|Lower Tax Levy Rates|
|Friday, 23 March 2012 14:08|
After the hospital dropped its tax levy rate last week, we now have a better picture about what you will pay in property taxes for the 2012-2013 fiscal year. The city and the county have both lowered their rates and the school is also proposing a lower rate.
Comparing rates from last year on a $100,000 home:
$9 dollars less to the hospital
$97 dollars less to the city
$55 dollars less to the county
$100 less with the school's proposed rate.
So, taking into account the roll back rate from the state, this is what the property tax rates are starting to look like according to the Mahaska County Auditors Office.
Oskaloosa residents will pay about $2,000 on a home worth $100,000.
County residents will pay about $1,500 to $2,000 on a home worth $100,000 -- depending on what township they live in.
On the topic of the hospital. Last year the $25 million dollar expansion project broke ground and the public expressed concern that the project would raise property taxes.
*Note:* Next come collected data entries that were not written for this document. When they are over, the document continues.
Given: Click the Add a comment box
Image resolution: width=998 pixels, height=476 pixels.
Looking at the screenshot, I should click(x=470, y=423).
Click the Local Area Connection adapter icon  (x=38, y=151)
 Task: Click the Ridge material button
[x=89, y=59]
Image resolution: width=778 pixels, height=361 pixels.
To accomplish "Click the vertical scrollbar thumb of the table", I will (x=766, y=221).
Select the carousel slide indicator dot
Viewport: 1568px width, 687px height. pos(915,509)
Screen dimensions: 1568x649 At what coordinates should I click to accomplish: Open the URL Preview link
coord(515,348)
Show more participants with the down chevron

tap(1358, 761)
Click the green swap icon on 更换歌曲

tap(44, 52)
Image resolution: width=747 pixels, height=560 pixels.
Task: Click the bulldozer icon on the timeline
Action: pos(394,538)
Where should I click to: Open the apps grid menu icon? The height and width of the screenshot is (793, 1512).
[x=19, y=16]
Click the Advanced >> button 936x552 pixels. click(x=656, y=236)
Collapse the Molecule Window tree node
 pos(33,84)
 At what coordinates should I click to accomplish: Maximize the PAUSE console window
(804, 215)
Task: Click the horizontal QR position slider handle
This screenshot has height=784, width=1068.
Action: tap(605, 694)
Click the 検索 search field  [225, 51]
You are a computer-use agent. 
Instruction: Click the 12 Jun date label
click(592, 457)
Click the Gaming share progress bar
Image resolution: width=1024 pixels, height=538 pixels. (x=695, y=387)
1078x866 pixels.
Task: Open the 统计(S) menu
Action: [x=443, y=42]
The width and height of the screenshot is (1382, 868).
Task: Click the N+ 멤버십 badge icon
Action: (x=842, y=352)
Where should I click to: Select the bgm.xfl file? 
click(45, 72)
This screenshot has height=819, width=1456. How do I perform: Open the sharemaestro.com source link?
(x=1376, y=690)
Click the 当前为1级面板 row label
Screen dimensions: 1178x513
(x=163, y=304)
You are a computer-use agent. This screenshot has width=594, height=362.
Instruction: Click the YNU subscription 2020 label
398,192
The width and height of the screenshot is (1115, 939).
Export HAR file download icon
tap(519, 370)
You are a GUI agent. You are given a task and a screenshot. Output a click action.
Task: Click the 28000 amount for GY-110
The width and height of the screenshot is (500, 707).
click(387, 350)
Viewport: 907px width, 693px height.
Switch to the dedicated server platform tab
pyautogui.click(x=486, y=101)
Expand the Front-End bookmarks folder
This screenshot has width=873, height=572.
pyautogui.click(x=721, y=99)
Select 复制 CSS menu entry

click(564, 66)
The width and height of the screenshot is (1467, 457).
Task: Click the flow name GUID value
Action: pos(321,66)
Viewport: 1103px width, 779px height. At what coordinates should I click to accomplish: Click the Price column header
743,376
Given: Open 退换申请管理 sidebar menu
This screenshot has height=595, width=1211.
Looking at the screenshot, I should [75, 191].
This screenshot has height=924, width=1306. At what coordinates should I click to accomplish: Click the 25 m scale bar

MHP's CEO Jay Christensen says the hospital is committed to keeping its tax levy rates the same for at least five years, after then he hopes rates will stay the same for even longer.
"Well I don't think anybody can say forever, but at this point in time we are preparing our strategic plans with the intent that the dollar amount will stay the same. It is really our intent to keep it the same and make us functional just off our operations as much as we can and then we use that levy for things like additional capital equipment and other things we might need." - MHP's CEO Jay Christensen
The expansion project is expected to be done by the fall of 2013 and Christensen is pleased with the progress so far.
"It's been a good winter for construction projects and I think it's boded well for our schedule with where we set last fall, so things are going well." - MHP's CEO Jay Christensen
The expansion project will add a new wing with a new inpatient and birthing center and more space for surgery.